着任のご挨拶(根本みなみ)
4月より着任いたしました根本みなみです。
3月までは日本学術振興会の特別研究員として東京大学史料編纂所に所属し、近世大名家の家臣の内でも特に上級家臣の「家」運営について研究してまいりました。
現在関心を持っておりますのは、近世大名家における帰属集団としての「御家」とそこに所属する大名や家臣の「家」の関係性です。武士の「家」の帰属集団である「御家」は武士の「家」の行動を規制するだけではなく、その存続を守る役目も担うことが求められました。一方、「御家」の頂点にあるはずの大名家も「御家」に帰属する一つの「家」として、その行動を制限されることもあり、「御家」と「家」、大名や家臣の関係は一方通行なものではありませんでした。一つの出来事をとっても、大名の側・家臣の側と視点を変えることで、全く違う姿が見えてくることがあります。

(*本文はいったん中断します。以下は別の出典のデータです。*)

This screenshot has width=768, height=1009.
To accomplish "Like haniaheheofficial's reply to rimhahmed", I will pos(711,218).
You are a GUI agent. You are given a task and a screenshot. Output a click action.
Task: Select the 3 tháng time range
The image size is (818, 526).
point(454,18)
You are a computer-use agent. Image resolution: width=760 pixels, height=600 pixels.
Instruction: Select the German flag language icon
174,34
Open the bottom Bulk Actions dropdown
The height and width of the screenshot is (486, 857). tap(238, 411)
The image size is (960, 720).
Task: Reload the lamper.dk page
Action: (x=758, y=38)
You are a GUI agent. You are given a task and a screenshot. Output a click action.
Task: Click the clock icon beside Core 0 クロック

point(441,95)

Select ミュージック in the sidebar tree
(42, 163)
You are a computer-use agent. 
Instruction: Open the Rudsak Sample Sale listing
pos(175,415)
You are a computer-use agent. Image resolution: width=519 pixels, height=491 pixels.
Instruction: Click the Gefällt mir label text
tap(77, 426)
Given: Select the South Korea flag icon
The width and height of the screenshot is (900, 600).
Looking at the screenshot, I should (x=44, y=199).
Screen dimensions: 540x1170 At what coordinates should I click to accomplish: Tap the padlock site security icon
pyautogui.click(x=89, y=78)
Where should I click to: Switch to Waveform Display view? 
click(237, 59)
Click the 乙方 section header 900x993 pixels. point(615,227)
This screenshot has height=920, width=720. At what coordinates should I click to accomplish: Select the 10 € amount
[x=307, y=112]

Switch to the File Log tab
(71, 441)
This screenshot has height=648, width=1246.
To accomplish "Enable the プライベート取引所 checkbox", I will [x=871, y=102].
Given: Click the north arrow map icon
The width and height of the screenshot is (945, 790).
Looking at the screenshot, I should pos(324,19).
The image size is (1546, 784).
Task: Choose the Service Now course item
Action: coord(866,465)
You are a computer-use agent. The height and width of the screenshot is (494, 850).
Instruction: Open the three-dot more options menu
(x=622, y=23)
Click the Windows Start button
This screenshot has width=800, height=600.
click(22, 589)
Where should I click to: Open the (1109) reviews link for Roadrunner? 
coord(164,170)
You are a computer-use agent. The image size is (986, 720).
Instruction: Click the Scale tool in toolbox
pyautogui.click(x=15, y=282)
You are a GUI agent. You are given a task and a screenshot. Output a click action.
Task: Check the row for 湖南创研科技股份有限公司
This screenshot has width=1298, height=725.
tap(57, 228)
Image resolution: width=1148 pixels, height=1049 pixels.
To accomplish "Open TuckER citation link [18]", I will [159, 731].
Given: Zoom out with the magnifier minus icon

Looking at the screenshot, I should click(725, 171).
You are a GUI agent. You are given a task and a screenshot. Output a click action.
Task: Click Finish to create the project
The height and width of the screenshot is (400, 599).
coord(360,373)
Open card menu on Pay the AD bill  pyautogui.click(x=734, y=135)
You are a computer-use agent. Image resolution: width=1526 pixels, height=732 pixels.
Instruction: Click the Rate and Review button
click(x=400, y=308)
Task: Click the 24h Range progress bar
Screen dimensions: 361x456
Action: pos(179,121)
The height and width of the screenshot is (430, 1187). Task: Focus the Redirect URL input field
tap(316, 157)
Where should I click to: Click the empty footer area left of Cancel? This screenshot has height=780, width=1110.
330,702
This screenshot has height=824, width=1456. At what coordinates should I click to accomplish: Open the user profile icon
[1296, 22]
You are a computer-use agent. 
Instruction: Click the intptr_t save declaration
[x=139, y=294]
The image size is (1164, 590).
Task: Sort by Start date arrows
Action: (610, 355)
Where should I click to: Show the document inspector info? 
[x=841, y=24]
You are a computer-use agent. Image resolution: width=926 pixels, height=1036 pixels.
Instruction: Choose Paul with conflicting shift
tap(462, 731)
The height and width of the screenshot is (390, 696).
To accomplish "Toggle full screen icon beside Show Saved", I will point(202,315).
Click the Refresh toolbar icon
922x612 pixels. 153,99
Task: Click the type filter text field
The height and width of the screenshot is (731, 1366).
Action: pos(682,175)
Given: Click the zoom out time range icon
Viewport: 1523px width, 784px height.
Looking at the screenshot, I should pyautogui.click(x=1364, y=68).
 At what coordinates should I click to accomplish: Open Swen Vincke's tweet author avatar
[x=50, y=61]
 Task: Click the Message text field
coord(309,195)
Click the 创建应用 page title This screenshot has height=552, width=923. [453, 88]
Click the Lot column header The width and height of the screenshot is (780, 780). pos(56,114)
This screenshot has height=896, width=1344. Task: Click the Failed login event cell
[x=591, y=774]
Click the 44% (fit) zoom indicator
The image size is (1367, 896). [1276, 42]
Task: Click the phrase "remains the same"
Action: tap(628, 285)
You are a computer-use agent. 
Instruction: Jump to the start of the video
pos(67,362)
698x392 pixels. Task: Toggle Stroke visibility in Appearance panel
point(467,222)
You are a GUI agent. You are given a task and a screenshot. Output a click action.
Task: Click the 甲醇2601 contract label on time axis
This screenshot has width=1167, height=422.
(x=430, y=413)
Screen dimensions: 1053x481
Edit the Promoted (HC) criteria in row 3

私がこのように考える背景には、学生時代に授業を通じて伊達騒動について研究する機会を得たことがあります。仙台藩伊達家の御家騒動である伊達騒動は当事者それぞれの目にどのように映ったのか、また伊達家を取り巻く人々にはどのように映ったのか、その一つ一つを丹念に見ていくと、この事件が様々な性格を帯びていたことを知ることができます。歴史を研究するということは、一つの視点からだけ物事を眺めるのではなく、あらゆる視点から一つの物事をとらえ直すということです。その中では、地域の人々が自分の地域の歴史をどのようにとらえるのか、当事者の視点がとても重要になります。立場が変わることで、一つの出来事の異なる側面が浮かび上がってきた時、歴史学の面白さ・むずかしさを一層感じることが出来ます。
当部門では地域における史料保全や研究に力を入れており、私も業務を通じて、地域での歴史研究に携われることをとても楽しみにしております。今までの経験を活かして、当部門の研究に御役に立てるように努めてまいります。